Restate the whole listing word for word, missing no line.

#### DATA SHOWN ####

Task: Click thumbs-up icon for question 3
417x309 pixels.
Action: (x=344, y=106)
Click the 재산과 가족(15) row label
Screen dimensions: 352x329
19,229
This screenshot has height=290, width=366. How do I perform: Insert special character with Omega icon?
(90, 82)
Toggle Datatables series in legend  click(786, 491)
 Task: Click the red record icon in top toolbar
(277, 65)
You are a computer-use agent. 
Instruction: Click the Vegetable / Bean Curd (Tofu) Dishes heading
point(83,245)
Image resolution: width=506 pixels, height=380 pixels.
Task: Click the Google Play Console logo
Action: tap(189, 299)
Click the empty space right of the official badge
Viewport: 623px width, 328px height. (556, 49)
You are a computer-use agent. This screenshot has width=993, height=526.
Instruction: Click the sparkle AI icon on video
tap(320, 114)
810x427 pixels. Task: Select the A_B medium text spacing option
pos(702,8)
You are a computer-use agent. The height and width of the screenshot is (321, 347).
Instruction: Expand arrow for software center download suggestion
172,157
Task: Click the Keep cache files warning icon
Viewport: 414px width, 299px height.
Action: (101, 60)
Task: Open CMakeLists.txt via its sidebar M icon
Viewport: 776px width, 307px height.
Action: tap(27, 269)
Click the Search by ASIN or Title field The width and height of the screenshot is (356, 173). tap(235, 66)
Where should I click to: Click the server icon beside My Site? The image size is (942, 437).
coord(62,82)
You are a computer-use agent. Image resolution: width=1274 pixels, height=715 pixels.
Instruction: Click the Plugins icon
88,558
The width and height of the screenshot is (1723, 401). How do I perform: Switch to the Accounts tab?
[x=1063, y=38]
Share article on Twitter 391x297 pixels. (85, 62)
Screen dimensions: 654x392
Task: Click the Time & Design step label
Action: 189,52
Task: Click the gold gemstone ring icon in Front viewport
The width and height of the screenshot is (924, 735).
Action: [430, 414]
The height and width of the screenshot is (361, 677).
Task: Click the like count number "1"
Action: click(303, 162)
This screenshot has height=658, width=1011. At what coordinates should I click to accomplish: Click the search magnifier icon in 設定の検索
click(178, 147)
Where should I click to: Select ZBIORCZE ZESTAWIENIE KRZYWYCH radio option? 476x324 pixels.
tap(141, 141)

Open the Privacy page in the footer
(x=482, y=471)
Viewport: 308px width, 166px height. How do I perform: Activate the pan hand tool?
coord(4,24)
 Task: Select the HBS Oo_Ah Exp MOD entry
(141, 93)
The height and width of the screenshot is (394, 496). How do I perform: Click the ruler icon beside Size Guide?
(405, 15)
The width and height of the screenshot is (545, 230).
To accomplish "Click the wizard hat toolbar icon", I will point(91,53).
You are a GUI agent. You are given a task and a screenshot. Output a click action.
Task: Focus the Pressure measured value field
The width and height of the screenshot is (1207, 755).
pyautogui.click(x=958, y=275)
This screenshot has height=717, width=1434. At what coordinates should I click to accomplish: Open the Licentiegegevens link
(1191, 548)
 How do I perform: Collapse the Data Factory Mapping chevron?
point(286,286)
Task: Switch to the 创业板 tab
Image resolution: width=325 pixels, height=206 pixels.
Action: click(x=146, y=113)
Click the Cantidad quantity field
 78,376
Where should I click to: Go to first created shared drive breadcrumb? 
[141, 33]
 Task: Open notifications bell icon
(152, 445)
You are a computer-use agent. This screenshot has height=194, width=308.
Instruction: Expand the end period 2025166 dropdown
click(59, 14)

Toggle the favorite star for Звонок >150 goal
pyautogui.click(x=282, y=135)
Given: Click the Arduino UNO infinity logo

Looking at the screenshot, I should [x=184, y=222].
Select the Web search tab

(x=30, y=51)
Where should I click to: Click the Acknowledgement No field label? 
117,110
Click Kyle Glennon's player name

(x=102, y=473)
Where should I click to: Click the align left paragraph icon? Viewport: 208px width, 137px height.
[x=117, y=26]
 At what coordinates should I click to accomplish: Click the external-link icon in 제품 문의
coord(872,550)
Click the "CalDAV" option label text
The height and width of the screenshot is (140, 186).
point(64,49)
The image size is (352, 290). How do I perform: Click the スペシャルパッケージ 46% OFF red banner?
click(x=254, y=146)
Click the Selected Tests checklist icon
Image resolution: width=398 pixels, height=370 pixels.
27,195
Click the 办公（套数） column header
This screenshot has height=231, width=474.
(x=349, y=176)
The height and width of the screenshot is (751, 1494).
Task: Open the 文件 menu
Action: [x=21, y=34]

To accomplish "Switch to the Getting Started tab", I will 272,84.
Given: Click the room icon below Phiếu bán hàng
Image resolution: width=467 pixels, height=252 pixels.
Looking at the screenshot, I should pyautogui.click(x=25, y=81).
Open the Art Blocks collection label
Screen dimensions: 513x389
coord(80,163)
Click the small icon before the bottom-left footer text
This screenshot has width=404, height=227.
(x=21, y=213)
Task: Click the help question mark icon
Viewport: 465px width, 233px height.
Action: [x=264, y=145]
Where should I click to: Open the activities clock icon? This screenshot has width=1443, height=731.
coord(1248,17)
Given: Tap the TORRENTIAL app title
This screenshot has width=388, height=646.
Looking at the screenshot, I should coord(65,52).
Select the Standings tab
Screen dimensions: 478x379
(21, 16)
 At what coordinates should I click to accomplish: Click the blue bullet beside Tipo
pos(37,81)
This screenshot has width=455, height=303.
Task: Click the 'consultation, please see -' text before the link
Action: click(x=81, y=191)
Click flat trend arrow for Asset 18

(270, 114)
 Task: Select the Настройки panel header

####

* **OUTPUT OF THE EXERCISE**:
Task: Click thumbs-up icon for question 3
417x309 pixels.
Action: (x=344, y=106)
Click the 재산과 가족(15) row label
Screen dimensions: 352x329
19,229
This screenshot has height=290, width=366. How do I perform: Insert special character with Omega icon?
(90, 82)
Toggle Datatables series in legend  click(786, 491)
 Task: Click the red record icon in top toolbar
(277, 65)
You are a computer-use agent. 
Instruction: Click the Vegetable / Bean Curd (Tofu) Dishes heading
point(83,245)
Image resolution: width=506 pixels, height=380 pixels.
Task: Click the Google Play Console logo
Action: tap(189, 299)
Click the empty space right of the official badge
Viewport: 623px width, 328px height. (556, 49)
You are a computer-use agent. This screenshot has width=993, height=526.
Instruction: Click the sparkle AI icon on video
tap(320, 114)
810x427 pixels. Task: Select the A_B medium text spacing option
pos(702,8)
You are a computer-use agent. The height and width of the screenshot is (321, 347).
Instruction: Expand arrow for software center download suggestion
172,157
Task: Click the Keep cache files warning icon
Viewport: 414px width, 299px height.
Action: (101, 60)
Task: Open CMakeLists.txt via its sidebar M icon
Viewport: 776px width, 307px height.
Action: tap(27, 269)
Click the Search by ASIN or Title field The width and height of the screenshot is (356, 173). tap(235, 66)
Where should I click to: Click the server icon beside My Site? The image size is (942, 437).
coord(62,82)
You are a computer-use agent. Image resolution: width=1274 pixels, height=715 pixels.
Instruction: Click the Plugins icon
88,558
The width and height of the screenshot is (1723, 401). How do I perform: Switch to the Accounts tab?
[x=1063, y=38]
Share article on Twitter 391x297 pixels. (85, 62)
Screen dimensions: 654x392
Task: Click the Time & Design step label
Action: 189,52
Task: Click the gold gemstone ring icon in Front viewport
The width and height of the screenshot is (924, 735).
Action: [430, 414]
The height and width of the screenshot is (361, 677).
Task: Click the like count number "1"
Action: click(303, 162)
This screenshot has height=658, width=1011. At what coordinates should I click to accomplish: Click the search magnifier icon in 設定の検索
click(178, 147)
Where should I click to: Select ZBIORCZE ZESTAWIENIE KRZYWYCH radio option? 476x324 pixels.
tap(141, 141)

Open the Privacy page in the footer
(x=482, y=471)
Viewport: 308px width, 166px height. How do I perform: Activate the pan hand tool?
coord(4,24)
 Task: Select the HBS Oo_Ah Exp MOD entry
(141, 93)
The height and width of the screenshot is (394, 496). How do I perform: Click the ruler icon beside Size Guide?
(405, 15)
The width and height of the screenshot is (545, 230).
To accomplish "Click the wizard hat toolbar icon", I will point(91,53).
You are a GUI agent. You are given a task and a screenshot. Output a click action.
Task: Focus the Pressure measured value field
The width and height of the screenshot is (1207, 755).
pyautogui.click(x=958, y=275)
This screenshot has height=717, width=1434. At what coordinates should I click to accomplish: Open the Licentiegegevens link
(1191, 548)
 How do I perform: Collapse the Data Factory Mapping chevron?
point(286,286)
Task: Switch to the 创业板 tab
Image resolution: width=325 pixels, height=206 pixels.
Action: click(x=146, y=113)
Click the Cantidad quantity field
 78,376
Where should I click to: Go to first created shared drive breadcrumb? 
[141, 33]
 Task: Open notifications bell icon
(152, 445)
You are a computer-use agent. This screenshot has height=194, width=308.
Instruction: Expand the end period 2025166 dropdown
click(59, 14)

Toggle the favorite star for Звонок >150 goal
pyautogui.click(x=282, y=135)
Given: Click the Arduino UNO infinity logo

Looking at the screenshot, I should [x=184, y=222].
Select the Web search tab

(x=30, y=51)
Where should I click to: Click the Acknowledgement No field label? 
117,110
Click Kyle Glennon's player name

(x=102, y=473)
Where should I click to: Click the align left paragraph icon? Viewport: 208px width, 137px height.
[x=117, y=26]
 At what coordinates should I click to accomplish: Click the external-link icon in 제품 문의
coord(872,550)
Click the "CalDAV" option label text
The height and width of the screenshot is (140, 186).
point(64,49)
The image size is (352, 290). How do I perform: Click the スペシャルパッケージ 46% OFF red banner?
click(x=254, y=146)
Click the Selected Tests checklist icon
Image resolution: width=398 pixels, height=370 pixels.
27,195
Click the 办公（套数） column header
This screenshot has height=231, width=474.
(x=349, y=176)
The height and width of the screenshot is (751, 1494).
Task: Open the 文件 menu
Action: [x=21, y=34]

To accomplish "Switch to the Getting Started tab", I will 272,84.
Given: Click the room icon below Phiếu bán hàng
Image resolution: width=467 pixels, height=252 pixels.
Looking at the screenshot, I should pyautogui.click(x=25, y=81).
Open the Art Blocks collection label
Screen dimensions: 513x389
coord(80,163)
Click the small icon before the bottom-left footer text
This screenshot has width=404, height=227.
(x=21, y=213)
Task: Click the help question mark icon
Viewport: 465px width, 233px height.
Action: [x=264, y=145]
Where should I click to: Open the activities clock icon? This screenshot has width=1443, height=731.
coord(1248,17)
Given: Tap the TORRENTIAL app title
This screenshot has width=388, height=646.
Looking at the screenshot, I should coord(65,52).
Select the Standings tab
Screen dimensions: 478x379
(21, 16)
 At what coordinates should I click to accomplish: Click the blue bullet beside Tipo
pos(37,81)
This screenshot has width=455, height=303.
Task: Click the 'consultation, please see -' text before the link
Action: click(x=81, y=191)
Click flat trend arrow for Asset 18

(270, 114)
 Task: Select the Настройки panel header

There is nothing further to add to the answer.